The CURRENTORDINAL function is a special MDX function valid only in iterations. It returns the position of the current member (or tuple, to be precise) in the set in iteration (from 0 to N, where N is the total number of members in a set). In addition to that, there's also the CURRENT function. The CURRENT function returns the current tuple in a set being iterated. Again, it's only applicable during iterations.

Both of these functions can be used to detect the current tuple and to create various calculations with the current tuple and other tuples in that set. Reversing any initial set is one example of these manipulations. Comparing the value of the current tuple with the value of the previous tuple in the set (or any one before or after) in order to isolate certain tuples is another example.

Here's how you could reverse the set of months from the previous example.

`SET [Best month per year reversed] AS  Generate( [Date].[Calendar].[Calendar Year].MEMBERS       AS MySetAlias,       TopCount(           Descendants(              MySetAlias.Item( MySetAlias.Count -                     MySetAlias.CurrentOrdinal                     - 1 ).Item(0),              [Date].[Calendar].[Month],              SELF ),       1,       [Measures].[Sales Amount] )   )`

A set alias (MySetAlias in this example) is defined for the initial set. That set alias is later used for navigation. The combination of Count and CurrentOrdinal gives us members from the end of the set to its beginning, progressively, while the Item() function serves as a pointer on members in that set.
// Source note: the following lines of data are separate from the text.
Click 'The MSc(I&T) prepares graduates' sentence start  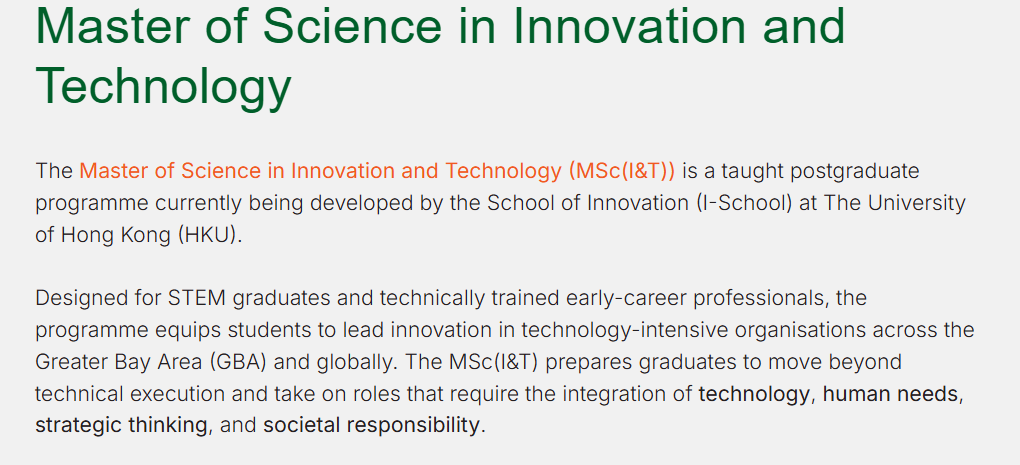point(518,362)
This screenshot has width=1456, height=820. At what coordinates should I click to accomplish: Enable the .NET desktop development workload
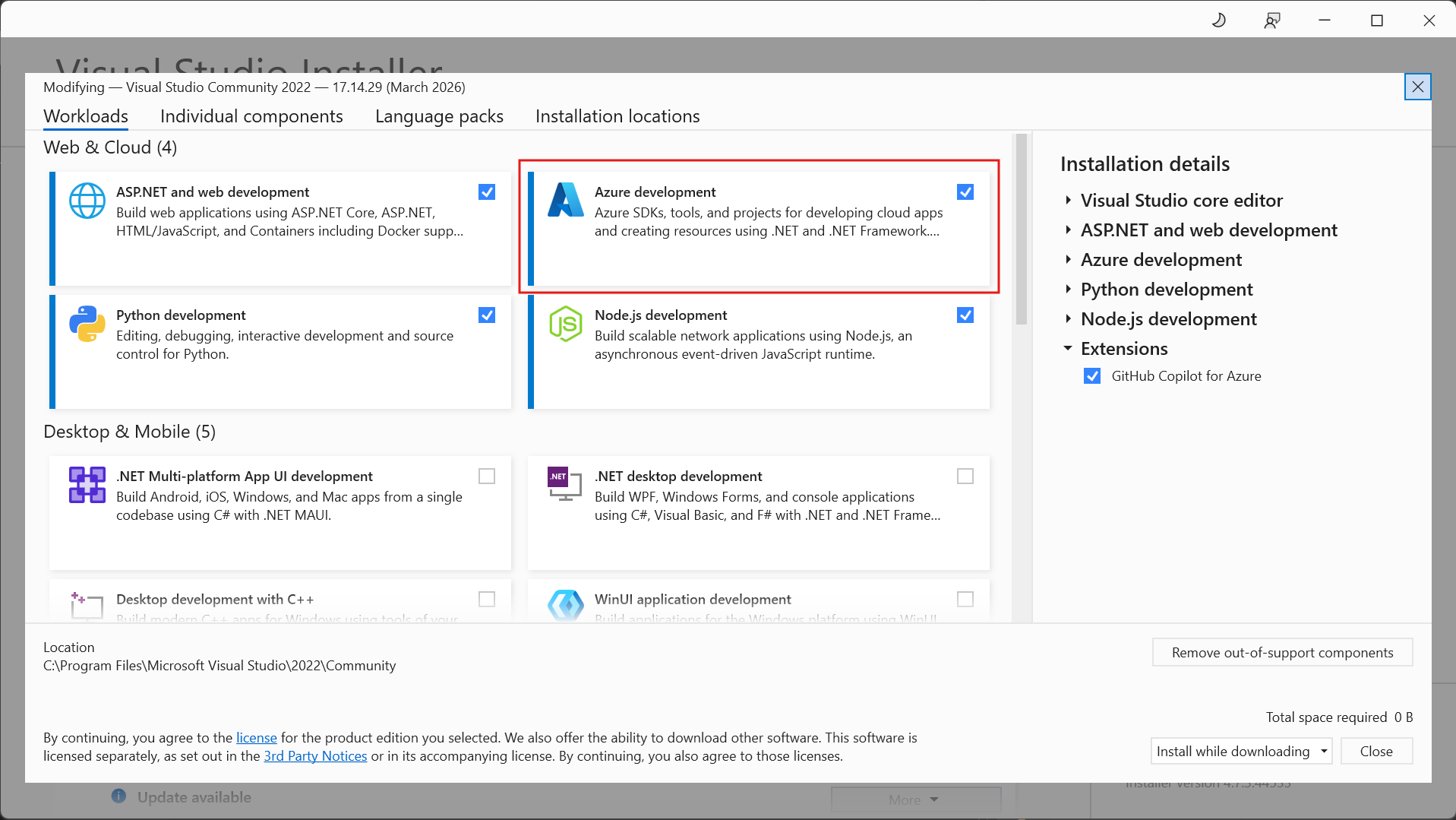pyautogui.click(x=965, y=476)
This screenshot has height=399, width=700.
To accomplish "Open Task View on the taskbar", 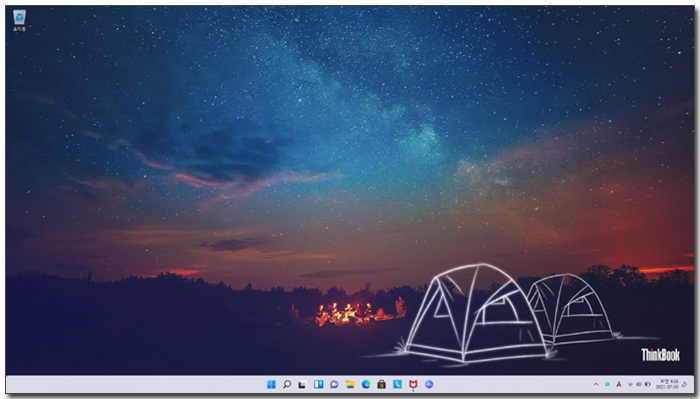I will (x=303, y=384).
Yes, the same operation could be done simply by sorting the months by their member key, in descending order. Nevertheless, the idea of that example was to show you the principle which can be applied on any set, especially those that can't be reversed easily.

The other example mentioned above uses the Filter() function, not the Generate() function. There, tuples can be compared to each other progressively in order to see which one has the value higher than both of its neighboring members, which would signal that the current member is a relative peak. Or the opposite, whatever is more interesting in a particular case. However, the Filter() function doesn't add new members, it only limits its initial set and for that reason it is out of the scope of this recipe.

To summarize, Current() and CurrentOrdinal() are powerful functions that allow us to perform self-joining type of operations in MDX or make use of the existing relations between dimensions and measure groups. These functions are useful not only in the Generate() function, but in other iterating functions as well, namely, the Filter() function.

### Did you know

In MDX, there's no concept of the FOR loop. Iterations cannot be based on numbers (as in other languages or on other systems). They must always be based on a set. If we need to loop exactly N times, there are two basic ways we can achieve this. One is with the existing cube structure, the other is by expanding a cube with a utility dimension. The former means that we can use date dimension and take N members from its start. Or it could be some other dimension, as long as it has enough members to loop on. The latter, using the utility dimension.

(For more resources on Microsoft SQL Server, see here.)

# Iterating on a set using recursion

Recursion is sometimes the best way to iterate a collection. Why? Because iterations using set functions (including the GENERATE() function) require that we loop through the whole set. But what if that set is big and we only need to find something in it? Wouldn't it be great to be able to stop the process when we've found what we wanted? Recursion enables just that – to stop when we're done.

In this recipe we're going to see how to calculate the average of an average using recursion.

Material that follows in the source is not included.